CVS is known to activate specific brainstem, cerebellar and cortical sites, which have therapeutic potential, as demonstrated through functional imaging (Bottini et al., Exp Brain Res 99: 164-169 (1994); Bense et al., Ann NY Acad Science 1004: 440-445 (2003); Dieterich et al., Brain, 131, 2538-2552 (2008); Hum Brain Mapp (September 2009); Naito, Cortical correlates of vestibulo-ocular reflex modulation: A PET study. Brain 126 (2003)).
In addition, vestibular stimulation is also known to release important neurotransmitters (e.g., serotonin, acetylcholine, histamine, endorphins, vasopressin and dopamine) (MA Fu-rong et al., Chin Med J 120(2):120-124 (2007); Horii et al., J. Neurophysiol. 72, 605-611 (1994); Tabet, Age and Aging, 35: 336-338 (2006); Horii et al., J Neurophysiol 70 1822-1826 (1993); Horii et al., Brain Research 914: 179-184 (2001)).

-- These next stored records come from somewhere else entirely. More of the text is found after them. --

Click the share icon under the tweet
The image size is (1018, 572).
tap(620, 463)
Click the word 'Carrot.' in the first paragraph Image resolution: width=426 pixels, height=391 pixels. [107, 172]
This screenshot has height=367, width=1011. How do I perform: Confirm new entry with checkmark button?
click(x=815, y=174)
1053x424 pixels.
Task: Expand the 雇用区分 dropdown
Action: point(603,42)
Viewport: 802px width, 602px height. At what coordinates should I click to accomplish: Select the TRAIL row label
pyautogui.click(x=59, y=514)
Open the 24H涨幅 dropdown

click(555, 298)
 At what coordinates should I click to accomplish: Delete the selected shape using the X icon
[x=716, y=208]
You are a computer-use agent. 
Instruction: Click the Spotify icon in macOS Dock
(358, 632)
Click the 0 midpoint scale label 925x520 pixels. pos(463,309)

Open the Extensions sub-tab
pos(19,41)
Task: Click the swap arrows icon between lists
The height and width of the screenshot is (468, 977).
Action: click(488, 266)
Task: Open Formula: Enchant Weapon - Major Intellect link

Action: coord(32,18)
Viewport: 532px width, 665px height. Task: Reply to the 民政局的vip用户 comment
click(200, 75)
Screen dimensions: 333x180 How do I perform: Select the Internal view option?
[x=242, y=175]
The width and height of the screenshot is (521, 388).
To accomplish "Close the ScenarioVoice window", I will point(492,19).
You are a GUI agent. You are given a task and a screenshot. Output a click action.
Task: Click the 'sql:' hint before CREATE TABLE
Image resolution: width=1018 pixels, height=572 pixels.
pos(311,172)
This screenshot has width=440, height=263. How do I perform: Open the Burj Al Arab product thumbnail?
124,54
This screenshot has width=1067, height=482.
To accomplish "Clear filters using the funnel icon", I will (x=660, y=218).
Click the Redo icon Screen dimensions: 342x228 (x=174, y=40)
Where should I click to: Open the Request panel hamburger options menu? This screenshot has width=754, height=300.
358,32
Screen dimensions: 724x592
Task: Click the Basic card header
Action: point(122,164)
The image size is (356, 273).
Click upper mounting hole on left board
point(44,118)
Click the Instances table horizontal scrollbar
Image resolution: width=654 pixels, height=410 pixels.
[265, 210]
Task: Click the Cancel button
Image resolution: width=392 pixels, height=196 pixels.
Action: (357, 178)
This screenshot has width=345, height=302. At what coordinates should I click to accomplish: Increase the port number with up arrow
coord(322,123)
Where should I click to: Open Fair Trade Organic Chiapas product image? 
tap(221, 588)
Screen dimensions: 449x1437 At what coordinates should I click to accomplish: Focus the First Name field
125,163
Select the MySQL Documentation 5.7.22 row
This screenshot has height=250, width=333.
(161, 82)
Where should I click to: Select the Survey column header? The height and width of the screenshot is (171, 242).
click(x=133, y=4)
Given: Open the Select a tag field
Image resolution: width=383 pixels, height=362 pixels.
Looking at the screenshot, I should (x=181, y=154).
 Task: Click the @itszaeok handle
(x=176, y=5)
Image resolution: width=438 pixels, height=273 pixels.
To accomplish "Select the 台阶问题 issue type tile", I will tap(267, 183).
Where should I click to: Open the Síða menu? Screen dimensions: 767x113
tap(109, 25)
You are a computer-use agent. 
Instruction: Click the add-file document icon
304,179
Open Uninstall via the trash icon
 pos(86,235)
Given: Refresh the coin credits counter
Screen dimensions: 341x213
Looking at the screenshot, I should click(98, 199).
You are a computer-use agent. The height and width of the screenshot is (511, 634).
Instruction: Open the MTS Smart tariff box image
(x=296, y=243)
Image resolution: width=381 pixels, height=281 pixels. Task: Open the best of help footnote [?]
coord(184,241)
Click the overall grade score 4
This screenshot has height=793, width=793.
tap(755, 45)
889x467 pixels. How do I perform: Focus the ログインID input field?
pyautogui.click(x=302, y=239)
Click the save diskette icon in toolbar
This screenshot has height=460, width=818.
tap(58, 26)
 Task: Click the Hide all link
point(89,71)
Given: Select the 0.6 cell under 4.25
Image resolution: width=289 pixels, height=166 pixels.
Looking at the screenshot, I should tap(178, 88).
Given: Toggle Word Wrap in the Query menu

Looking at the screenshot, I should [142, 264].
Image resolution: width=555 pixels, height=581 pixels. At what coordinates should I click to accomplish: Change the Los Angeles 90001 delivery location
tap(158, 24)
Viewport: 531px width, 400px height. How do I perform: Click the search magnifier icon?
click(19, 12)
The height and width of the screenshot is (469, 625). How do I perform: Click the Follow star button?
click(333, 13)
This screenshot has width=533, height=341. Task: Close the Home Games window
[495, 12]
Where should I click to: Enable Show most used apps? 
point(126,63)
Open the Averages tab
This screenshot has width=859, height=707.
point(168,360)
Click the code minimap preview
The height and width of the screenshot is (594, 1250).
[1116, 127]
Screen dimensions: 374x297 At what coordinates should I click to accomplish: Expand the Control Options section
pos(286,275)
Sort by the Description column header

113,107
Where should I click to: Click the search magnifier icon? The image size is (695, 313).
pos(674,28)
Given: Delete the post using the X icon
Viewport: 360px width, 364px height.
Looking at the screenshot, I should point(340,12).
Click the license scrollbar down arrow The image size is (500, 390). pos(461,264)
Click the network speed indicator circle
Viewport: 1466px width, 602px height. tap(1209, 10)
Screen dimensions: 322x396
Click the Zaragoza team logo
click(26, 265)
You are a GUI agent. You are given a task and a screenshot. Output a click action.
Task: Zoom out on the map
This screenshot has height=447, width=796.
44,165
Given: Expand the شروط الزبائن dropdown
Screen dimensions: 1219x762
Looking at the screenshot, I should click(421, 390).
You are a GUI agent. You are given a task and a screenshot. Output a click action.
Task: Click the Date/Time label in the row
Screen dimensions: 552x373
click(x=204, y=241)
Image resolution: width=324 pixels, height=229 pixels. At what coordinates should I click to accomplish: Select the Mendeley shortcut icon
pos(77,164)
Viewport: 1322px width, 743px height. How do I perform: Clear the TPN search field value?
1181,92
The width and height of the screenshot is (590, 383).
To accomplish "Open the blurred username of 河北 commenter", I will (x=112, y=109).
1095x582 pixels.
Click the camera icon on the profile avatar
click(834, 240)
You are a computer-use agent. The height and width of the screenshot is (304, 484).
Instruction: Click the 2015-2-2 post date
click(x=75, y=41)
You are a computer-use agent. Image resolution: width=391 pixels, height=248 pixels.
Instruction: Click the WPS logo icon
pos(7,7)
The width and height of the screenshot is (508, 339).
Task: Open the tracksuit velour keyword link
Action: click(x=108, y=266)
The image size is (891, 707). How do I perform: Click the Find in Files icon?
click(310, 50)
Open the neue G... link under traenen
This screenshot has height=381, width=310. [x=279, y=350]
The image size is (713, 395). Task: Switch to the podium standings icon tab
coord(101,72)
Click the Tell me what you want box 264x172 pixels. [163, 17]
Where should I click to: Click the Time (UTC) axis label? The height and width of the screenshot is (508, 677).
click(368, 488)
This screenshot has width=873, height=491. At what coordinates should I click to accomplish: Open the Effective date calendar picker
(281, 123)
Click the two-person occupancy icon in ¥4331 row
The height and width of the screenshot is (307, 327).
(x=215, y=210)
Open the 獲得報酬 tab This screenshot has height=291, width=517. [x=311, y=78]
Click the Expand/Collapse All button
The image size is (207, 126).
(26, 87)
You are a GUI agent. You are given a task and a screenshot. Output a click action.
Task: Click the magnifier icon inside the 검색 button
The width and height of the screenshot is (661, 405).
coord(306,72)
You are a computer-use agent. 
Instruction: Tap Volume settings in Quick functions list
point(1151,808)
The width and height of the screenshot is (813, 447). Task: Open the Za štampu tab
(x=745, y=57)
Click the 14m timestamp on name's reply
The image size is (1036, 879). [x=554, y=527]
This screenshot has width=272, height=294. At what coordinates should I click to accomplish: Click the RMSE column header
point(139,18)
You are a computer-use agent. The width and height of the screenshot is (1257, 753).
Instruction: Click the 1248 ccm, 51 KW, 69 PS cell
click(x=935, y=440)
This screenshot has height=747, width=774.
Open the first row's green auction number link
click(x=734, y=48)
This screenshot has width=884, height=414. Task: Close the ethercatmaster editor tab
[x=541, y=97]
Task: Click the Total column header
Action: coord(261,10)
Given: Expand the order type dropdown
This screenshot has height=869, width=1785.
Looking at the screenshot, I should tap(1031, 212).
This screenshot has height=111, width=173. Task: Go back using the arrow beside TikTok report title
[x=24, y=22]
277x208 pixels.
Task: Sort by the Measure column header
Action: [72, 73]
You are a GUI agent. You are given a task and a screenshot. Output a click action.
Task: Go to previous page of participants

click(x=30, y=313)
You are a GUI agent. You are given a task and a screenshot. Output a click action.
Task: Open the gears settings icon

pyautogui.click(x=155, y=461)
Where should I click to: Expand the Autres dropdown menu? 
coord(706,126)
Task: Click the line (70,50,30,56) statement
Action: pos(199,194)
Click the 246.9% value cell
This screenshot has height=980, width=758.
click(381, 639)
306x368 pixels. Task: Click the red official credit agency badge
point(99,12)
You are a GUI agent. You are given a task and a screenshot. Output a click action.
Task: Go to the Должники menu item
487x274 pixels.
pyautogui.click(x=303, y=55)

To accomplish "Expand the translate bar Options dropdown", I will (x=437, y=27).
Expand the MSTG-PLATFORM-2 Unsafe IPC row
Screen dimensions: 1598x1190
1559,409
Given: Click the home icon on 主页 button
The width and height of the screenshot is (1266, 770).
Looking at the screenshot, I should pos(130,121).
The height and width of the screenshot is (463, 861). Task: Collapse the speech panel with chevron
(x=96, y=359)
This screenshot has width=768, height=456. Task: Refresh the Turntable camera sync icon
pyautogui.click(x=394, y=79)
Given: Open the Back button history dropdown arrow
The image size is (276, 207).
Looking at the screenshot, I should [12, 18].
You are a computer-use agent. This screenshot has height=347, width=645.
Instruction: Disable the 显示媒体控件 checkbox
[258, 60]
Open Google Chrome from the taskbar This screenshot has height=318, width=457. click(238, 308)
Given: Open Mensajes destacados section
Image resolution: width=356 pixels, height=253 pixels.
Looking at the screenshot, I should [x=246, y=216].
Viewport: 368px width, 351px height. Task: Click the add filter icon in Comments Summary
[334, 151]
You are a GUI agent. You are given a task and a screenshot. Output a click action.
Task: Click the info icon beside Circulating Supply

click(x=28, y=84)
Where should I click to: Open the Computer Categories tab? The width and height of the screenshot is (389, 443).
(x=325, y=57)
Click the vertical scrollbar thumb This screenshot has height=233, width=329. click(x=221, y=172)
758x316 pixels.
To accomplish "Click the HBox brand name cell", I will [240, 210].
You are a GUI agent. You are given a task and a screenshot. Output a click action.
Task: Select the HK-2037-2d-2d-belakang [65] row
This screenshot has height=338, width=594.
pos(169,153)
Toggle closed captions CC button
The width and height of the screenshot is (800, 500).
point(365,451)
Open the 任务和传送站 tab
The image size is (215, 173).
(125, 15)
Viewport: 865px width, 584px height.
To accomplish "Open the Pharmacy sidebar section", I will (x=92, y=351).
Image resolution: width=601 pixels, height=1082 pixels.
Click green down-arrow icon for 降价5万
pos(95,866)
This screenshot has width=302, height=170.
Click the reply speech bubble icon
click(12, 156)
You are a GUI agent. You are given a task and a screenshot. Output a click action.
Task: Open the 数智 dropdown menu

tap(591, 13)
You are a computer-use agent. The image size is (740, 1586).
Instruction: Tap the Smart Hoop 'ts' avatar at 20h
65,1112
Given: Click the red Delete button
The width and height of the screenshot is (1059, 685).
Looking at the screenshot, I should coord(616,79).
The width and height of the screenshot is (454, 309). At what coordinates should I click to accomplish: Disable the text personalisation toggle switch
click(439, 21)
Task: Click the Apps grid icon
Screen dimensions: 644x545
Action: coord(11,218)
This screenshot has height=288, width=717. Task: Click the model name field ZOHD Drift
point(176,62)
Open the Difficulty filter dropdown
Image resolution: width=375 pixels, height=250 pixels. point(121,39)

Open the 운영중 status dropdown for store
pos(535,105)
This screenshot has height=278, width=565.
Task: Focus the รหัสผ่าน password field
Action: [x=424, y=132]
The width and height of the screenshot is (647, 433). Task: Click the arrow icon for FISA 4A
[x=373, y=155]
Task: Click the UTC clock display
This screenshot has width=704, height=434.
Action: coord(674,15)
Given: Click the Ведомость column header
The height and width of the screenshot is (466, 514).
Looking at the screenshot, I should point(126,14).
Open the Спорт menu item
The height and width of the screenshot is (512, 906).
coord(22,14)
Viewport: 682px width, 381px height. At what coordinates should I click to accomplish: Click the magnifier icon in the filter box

In contrast to both pharmaceutical treatment and neurostimulation devices which employ electrical signals, CVS appears to have an advantage: although nystagmus habituates with repetition of CVS (Naito et al., supra (2003)), the vestibular neurological response appears not to be subject to such habituation or accommodation. (Emani-Nouri, Acta Otolaryngologica 76, 183-189 (1973)). In addition, CVS does not have the potential for side effects in the same manner that a pharmaceutical does. Yet, CVS has not attained wide-spread use for therapeutic purposes. Hence, there remains a need for methods to utilize caloric vestibular stimulation for therapeutic purposes.